Because i didn't know what it was i was experiencing i made a lot of effort to try and block it all out with anything i could get instant gratification from, basically if it was a good time or something that had me laughing, making others laugh or just having a good time in general. when i thought i had control of my life and thought i had my life sorted at 21 i fell pregnant to a guy who later on turned out to be abusive, as a result of my stress levels of that relationship i gave birth to my first born son Bentley via emergency c section, i had no choice i was told if i had not of came in when i did i would of died, so it was my life or his. He was born severely premature, despite how tiny he was mighty strong and stayed alive for 1 whole month. That 1 month changed my life forever, i did not know i could experience a love that profound. I held my son for the first time as he took his last breath. I think i howled like a wolf throughout that hospital. That pain was the Dagger that Woke me up, that was the day i accepted this other world i tried so hard to ignore!

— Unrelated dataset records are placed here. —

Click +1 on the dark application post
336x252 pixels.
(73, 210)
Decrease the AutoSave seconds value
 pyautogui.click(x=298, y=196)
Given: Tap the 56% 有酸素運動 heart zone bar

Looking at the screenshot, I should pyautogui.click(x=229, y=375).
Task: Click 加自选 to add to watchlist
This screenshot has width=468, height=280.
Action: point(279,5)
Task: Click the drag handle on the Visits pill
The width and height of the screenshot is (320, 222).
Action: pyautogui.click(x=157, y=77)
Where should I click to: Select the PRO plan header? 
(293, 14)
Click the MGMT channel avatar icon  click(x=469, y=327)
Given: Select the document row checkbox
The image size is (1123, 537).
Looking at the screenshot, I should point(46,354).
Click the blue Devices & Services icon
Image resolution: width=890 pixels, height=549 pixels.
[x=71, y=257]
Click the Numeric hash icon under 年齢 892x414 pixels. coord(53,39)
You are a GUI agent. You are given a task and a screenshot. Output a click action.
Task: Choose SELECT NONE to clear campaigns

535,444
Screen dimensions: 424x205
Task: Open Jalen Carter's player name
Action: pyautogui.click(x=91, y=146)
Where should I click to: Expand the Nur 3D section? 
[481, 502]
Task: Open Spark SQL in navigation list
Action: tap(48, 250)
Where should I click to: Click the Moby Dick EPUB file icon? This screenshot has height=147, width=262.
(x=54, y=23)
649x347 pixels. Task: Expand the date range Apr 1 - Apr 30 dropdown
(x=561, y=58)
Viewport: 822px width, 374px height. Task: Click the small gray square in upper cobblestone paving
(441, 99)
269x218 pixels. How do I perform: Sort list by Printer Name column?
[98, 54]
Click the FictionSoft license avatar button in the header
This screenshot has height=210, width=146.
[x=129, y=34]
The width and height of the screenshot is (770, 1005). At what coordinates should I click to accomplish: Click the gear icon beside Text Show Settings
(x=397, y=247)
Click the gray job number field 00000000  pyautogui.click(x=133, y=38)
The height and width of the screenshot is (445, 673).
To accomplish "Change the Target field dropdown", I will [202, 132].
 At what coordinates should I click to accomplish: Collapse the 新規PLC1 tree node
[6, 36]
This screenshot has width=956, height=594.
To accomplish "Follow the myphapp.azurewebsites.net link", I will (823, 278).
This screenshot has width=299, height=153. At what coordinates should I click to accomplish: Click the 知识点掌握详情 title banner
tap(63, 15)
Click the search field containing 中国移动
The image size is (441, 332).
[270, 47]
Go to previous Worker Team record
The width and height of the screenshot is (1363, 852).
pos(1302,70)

That was the day i was reborn. i still wasn't as invested in My psychic work as i am now but it slowly grew on me. I was to busy focusing on my studies, No matter what pain i went through and how weak and depleted i felt i was always working to serve others. I started out as an assistant nurse in Aged care working with high needs, Dementia and even Palliative care. As rewarding as that role was it was so emotionally taxing for me so I branched off into Disability and Mental Health support Facilitating and caring for up to 6 adults living in residential care. I am still in the process of finishing my advanced diploma in Transpersonal Art Therapy and wholeisitic healing but Life has gone in another direction for me and i am now the proud parent of 2 beautiful babies who are the start to the next chapter in my life!